VI. HOW HORT CONTROLLED AND SEDUCED THE 1881 COMMITTEE

HORT "INVENTS" A HISTORY OF THE BIBLICAL TEXT

Remember that Westcott and Hort joined this revision committee having worked secretly for over twenty years preparing their own private New Testament. Recall that they violated the charge which the church laid upon them regarding the kind of changes that were to be made in the revision. The church said to make only "minor" alterations, such as, capital letters, punctuation, and the removal of archaic words. But Westcott and Hort seduced the committee into a covenant of secrecy, meeting and working in this clandestine fashion for eleven years. Now contrast that with the openness of the King James Committee. The entire nation of England knew what was forthcoming having been kept informed by the translators as the work progressed. There were no surprises in 1611. But in 1881, suddenly there appeared a radically different Greek text.

Dr. F.H.A. Scrivener - a very learned man of God and the most capable, eminent textual critic of his day with regard to the N.T. manuscripts as well as the history of the Text - served on the committee and tried to stem the tide, but he was systematically out voted.1 Hort was such a tremendous advocate that he convinced the majority of the members to accept his and Westcott's translation almost to the exclusion of any other opinion. Few of the other translators were familiar with the techniques and nuances of textual criticism. Point by point they fell under Hort's persuasive spell, a talent of near legendary proportion which Hort is reported by many to have possessed2. It was said that he would have made an unbeatable lawyer.

-- -- --

*Problem set:*
1. List each of the "minor" alterations that, according to the passage on the 1881 revision committee, the church permitted in the revision.
2. Reproduce, word for word, the stretch of the passage on the 1881 revision committee from "Remember that Westcott" through "different Greek text.".

*Stored records:*

-- -- --

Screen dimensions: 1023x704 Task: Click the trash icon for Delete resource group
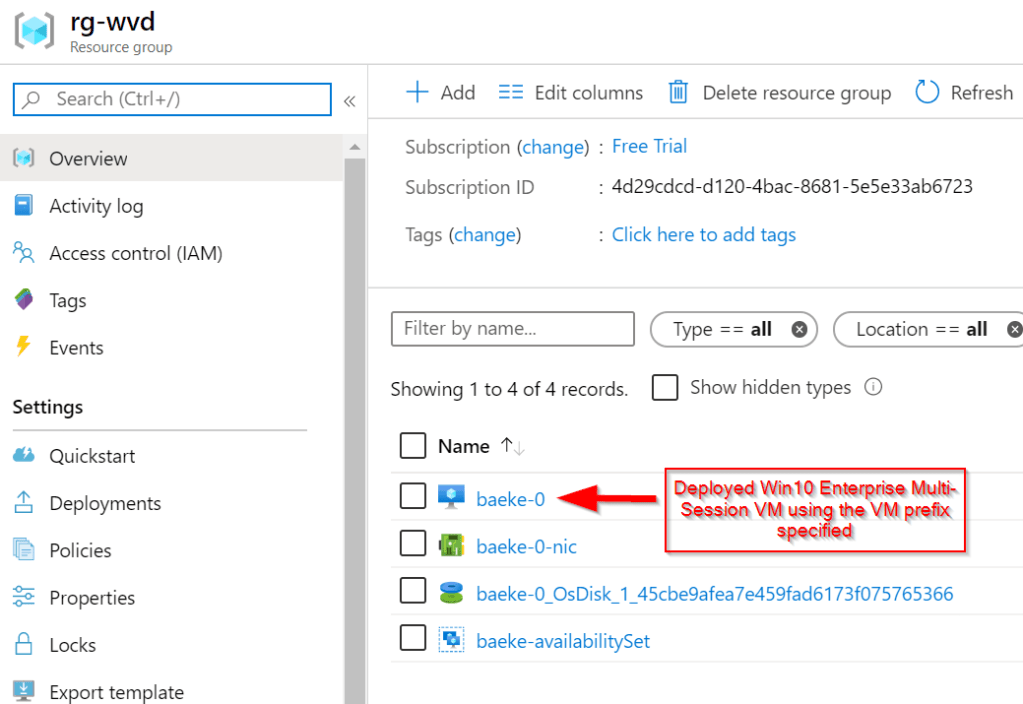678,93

-- -- --

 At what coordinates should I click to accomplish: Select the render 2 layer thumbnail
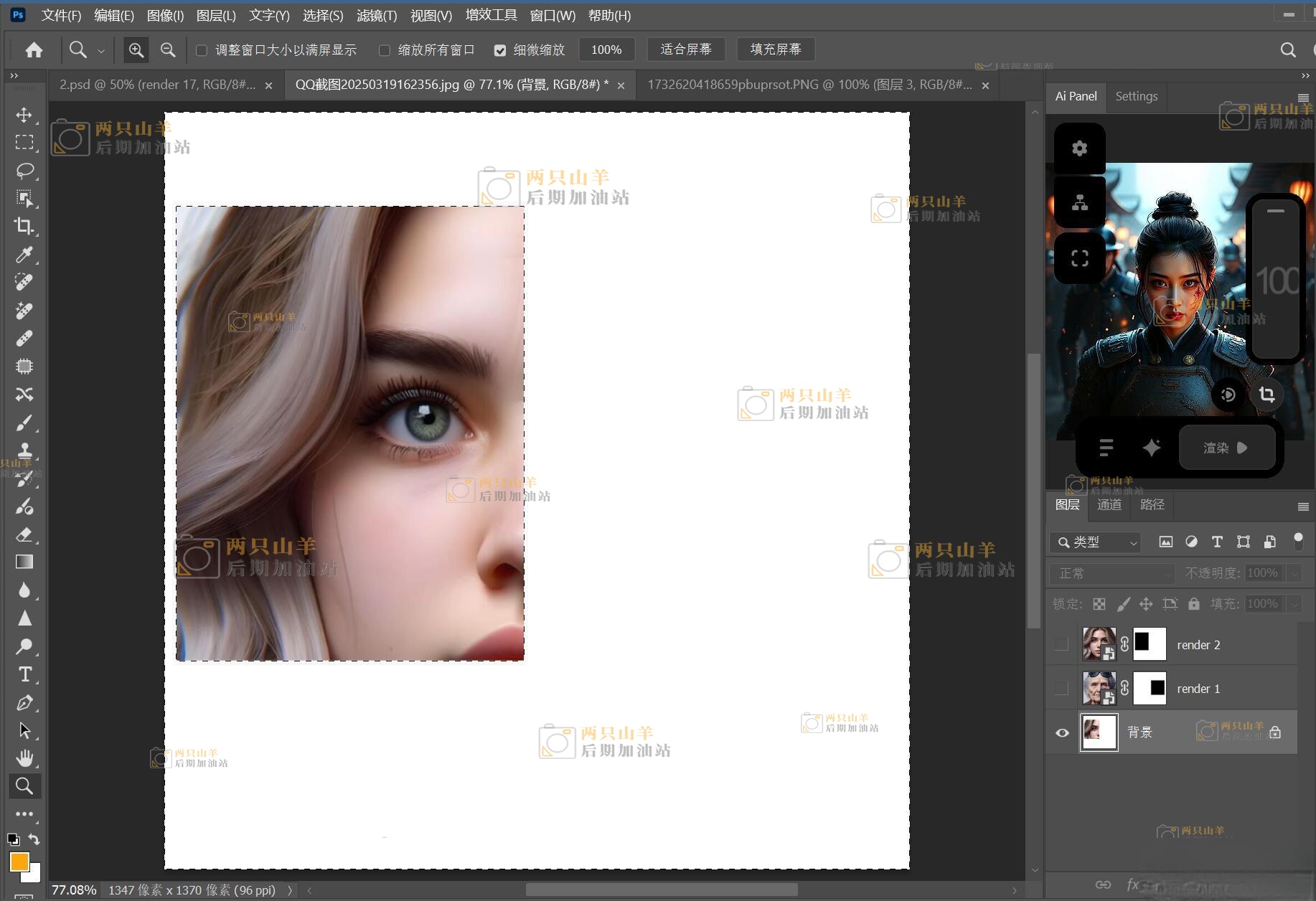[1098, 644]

-- -- --

*Answers to the exercise:*
1.
- Capital letters
- Punctuation
- The removal of archaic words

2.
Remember that Westcott and Hort joined this revision committee having worked secretly for over twenty years preparing their own private New Testament. Recall that they violated the charge which the church laid upon them regarding the kind of changes that were to be made in the revision. The church said to make only "minor" alterations, such as, capital letters, punctuation, and the removal of archaic words. But Westcott and Hort seduced the committee into a covenant of secrecy, meeting and working in this clandestine fashion for eleven years. Now contrast that with the openness of the King James Committee. The entire nation of England knew what was forthcoming having been kept informed by the translators as the work progressed. There were no surprises in 1611. But in 1881, suddenly there appeared a radically different Greek text.